Ahead of the final US presidential debate, the non-partisan Commission on Presidential Debates has announced new rules under which it will mute microphones for two minutes of the rival speakers so as to give them uninterrupted opening remarks.

Incumbent Republican President Donald Trump, 74, and his Democratic challenger Joe Biden, 77, are slated to face their final debate at Belmont University in Nashville, Tennessee on October 22.

Under the new rules, Trump and Biden will each have two minutes of uninterrupted time to speak at the beginning of every 15-minute segment of the debate.

“The only candidate whose microphone will be open during these two-minute periods is the candidate who has the floor under the rules,” the commission said in a statement on Monday.

“For the balance of each segment, which by design is intended to be dedicated to open discussion, both candidates’ microphones will be open,” it said.

The commission said both campaigns have agreed to the two-minute, uninterrupted rule.

The decision to mute microphones comes after a chaotic first presidential debate that saw significant interruptions from both major party candidates, primarily from Trump.

The September 29 debate, moderated by Fox News anchor Chris Wallace, was widely criticised for its off-the-rails nature.

The second presidential debate set for October 15 was cancelled after Trump refused to do a virtual face-off with his Democratic challenger despite concerns over his Covid-19 diagnosis. The presidential rivals separately held competing town halls last week instead.

The third and final debate will be moderated by NBC News correspondent Kristen Welker.

In a late Monday night statement, Trump 2020 campaign manager Bill Stepien said Trump is committed to debating Biden regardless of the last-minute rule changes.

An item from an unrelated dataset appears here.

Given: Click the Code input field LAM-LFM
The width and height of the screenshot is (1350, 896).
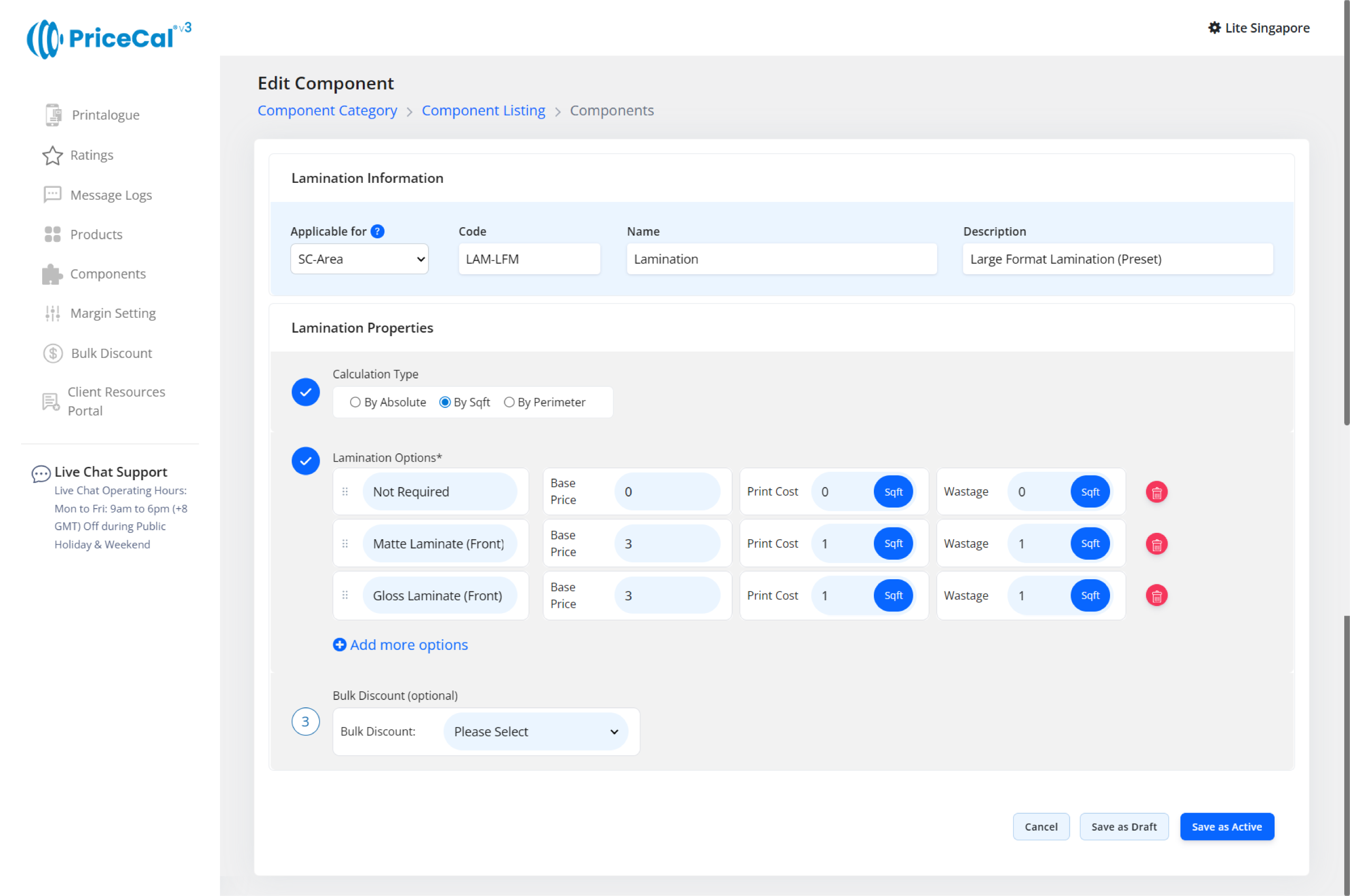Looking at the screenshot, I should pos(529,259).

“This was supposed to be the foreign policy debate, so the president still looks forward to forcing Biden to answer the number one relevant question of whether he’s been compromised by the Communist Party of China,” he said.

Earlier in the day, Stepien in a letter to the commission expressed concern over the announced topics for what was always billed as the ‘Foreign Policy Debate’ in the series of events agreed to by both the Trump and the Biden campaigns many months ago.

“The topics announced by moderator Kristen Welker (fighting Covid-19, American families, race in America, climate change, national security, and leadership) are serious and worthy of discussion, but only a few of them even touch on foreign policy,” he said, asserting that almost all of the topics were discussed at length during the first debate “won” by Trump.

“As is the long-standing custom, and as had been promised by the Commission on Presidential Debates, we had expected that foreign policy would be the central focus of the October 22 debate. We urge you to recalibrate the topics and return to subjects which had already been confirmed,” Stepien said.

Stepien in his letter also opposed the move to mute the mics.

“It is completely unacceptable for anyone to wield such power, and a decision to proceed with that change amounts to turning further editorial control of the debate over to the Commission which has already demonstrated its partiality to Biden. This is reminiscent of the first debate in 2016, when the President’s microphone was oscillated, and it is not acceptable,” he said.